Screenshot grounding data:
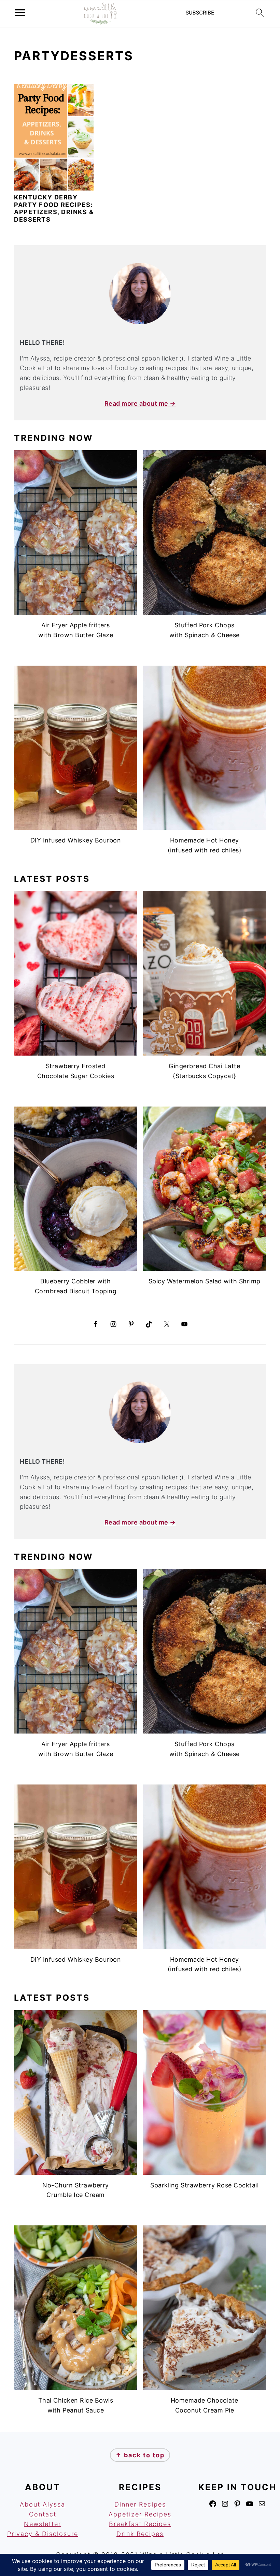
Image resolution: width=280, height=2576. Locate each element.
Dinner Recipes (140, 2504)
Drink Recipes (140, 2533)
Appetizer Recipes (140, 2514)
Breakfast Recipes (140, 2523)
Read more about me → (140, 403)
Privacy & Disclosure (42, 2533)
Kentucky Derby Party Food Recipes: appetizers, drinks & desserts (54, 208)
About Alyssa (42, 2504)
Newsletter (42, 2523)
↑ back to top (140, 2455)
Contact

---

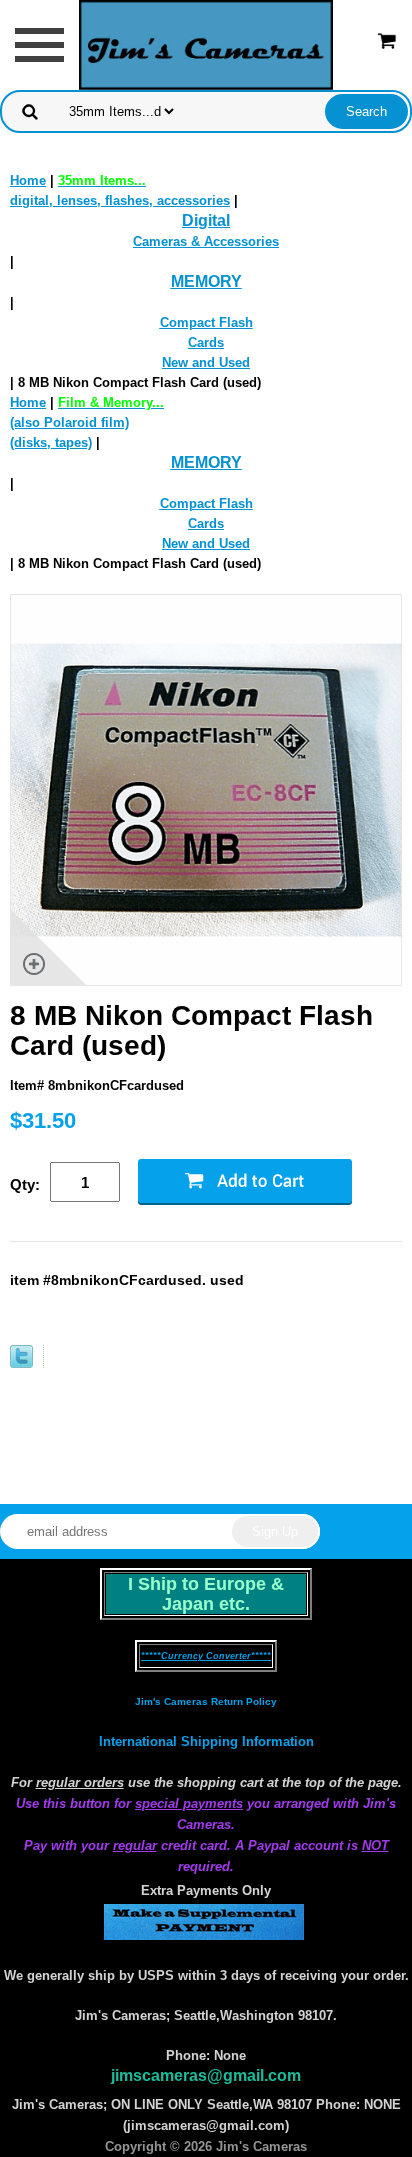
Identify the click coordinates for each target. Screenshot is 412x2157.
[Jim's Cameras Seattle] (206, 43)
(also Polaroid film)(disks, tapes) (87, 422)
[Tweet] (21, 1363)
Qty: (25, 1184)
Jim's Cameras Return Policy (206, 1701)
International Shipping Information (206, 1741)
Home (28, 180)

* **Task to complete**
Within the entries, find all lines holding "Cameras" and copy each one.

* **Problem solution**
[Jim's Cameras Seattle] (206, 43)
Jim's Cameras Return Policy (206, 1701)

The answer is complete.